* [What to do]
Without a single alteration, write the listing out again.

* [Given entries]
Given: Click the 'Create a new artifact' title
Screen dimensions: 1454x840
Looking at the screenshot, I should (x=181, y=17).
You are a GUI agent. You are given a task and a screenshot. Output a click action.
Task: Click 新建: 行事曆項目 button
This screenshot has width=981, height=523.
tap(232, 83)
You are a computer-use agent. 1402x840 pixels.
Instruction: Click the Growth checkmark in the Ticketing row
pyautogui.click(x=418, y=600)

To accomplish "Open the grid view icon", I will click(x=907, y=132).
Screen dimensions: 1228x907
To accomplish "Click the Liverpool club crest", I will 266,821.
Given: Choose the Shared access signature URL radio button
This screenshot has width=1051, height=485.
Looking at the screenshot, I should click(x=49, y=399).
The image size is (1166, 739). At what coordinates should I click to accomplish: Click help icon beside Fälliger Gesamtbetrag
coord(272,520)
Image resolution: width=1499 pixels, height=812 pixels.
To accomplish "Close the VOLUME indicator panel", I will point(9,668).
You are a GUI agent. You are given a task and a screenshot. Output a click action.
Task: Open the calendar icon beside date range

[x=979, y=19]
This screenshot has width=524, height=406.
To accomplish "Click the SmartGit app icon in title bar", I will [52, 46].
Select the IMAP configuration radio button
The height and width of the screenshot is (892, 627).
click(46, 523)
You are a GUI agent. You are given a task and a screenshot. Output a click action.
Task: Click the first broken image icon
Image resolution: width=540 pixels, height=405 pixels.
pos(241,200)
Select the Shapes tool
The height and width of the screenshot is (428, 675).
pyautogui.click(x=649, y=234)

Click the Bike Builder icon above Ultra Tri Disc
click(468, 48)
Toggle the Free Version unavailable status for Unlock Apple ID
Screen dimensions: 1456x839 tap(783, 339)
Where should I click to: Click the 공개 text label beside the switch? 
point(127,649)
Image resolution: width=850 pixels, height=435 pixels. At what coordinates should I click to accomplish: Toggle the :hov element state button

* [Task answer]
Given: Click the 'Create a new artifact' title
Screen dimensions: 1454x840
Looking at the screenshot, I should (x=181, y=17).
You are a GUI agent. You are given a task and a screenshot. Output a click action.
Task: Click 新建: 行事曆項目 button
This screenshot has width=981, height=523.
tap(232, 83)
You are a computer-use agent. 1402x840 pixels.
Instruction: Click the Growth checkmark in the Ticketing row
pyautogui.click(x=418, y=600)

To accomplish "Open the grid view icon", I will click(x=907, y=132).
Screen dimensions: 1228x907
To accomplish "Click the Liverpool club crest", I will 266,821.
Given: Choose the Shared access signature URL radio button
This screenshot has width=1051, height=485.
Looking at the screenshot, I should click(x=49, y=399).
The image size is (1166, 739). At what coordinates should I click to accomplish: Click help icon beside Fälliger Gesamtbetrag
coord(272,520)
Image resolution: width=1499 pixels, height=812 pixels.
To accomplish "Close the VOLUME indicator panel", I will point(9,668).
You are a GUI agent. You are given a task and a screenshot. Output a click action.
Task: Open the calendar icon beside date range

[x=979, y=19]
This screenshot has width=524, height=406.
To accomplish "Click the SmartGit app icon in title bar", I will [52, 46].
Select the IMAP configuration radio button
The height and width of the screenshot is (892, 627).
click(46, 523)
You are a GUI agent. You are given a task and a screenshot. Output a click action.
Task: Click the first broken image icon
Image resolution: width=540 pixels, height=405 pixels.
pos(241,200)
Select the Shapes tool
The height and width of the screenshot is (428, 675).
pyautogui.click(x=649, y=234)

Click the Bike Builder icon above Ultra Tri Disc
click(468, 48)
Toggle the Free Version unavailable status for Unlock Apple ID
Screen dimensions: 1456x839 tap(783, 339)
Where should I click to: Click the 공개 text label beside the switch? 
point(127,649)
Image resolution: width=850 pixels, height=435 pixels. At what coordinates should I click to accomplish: Toggle the :hov element state button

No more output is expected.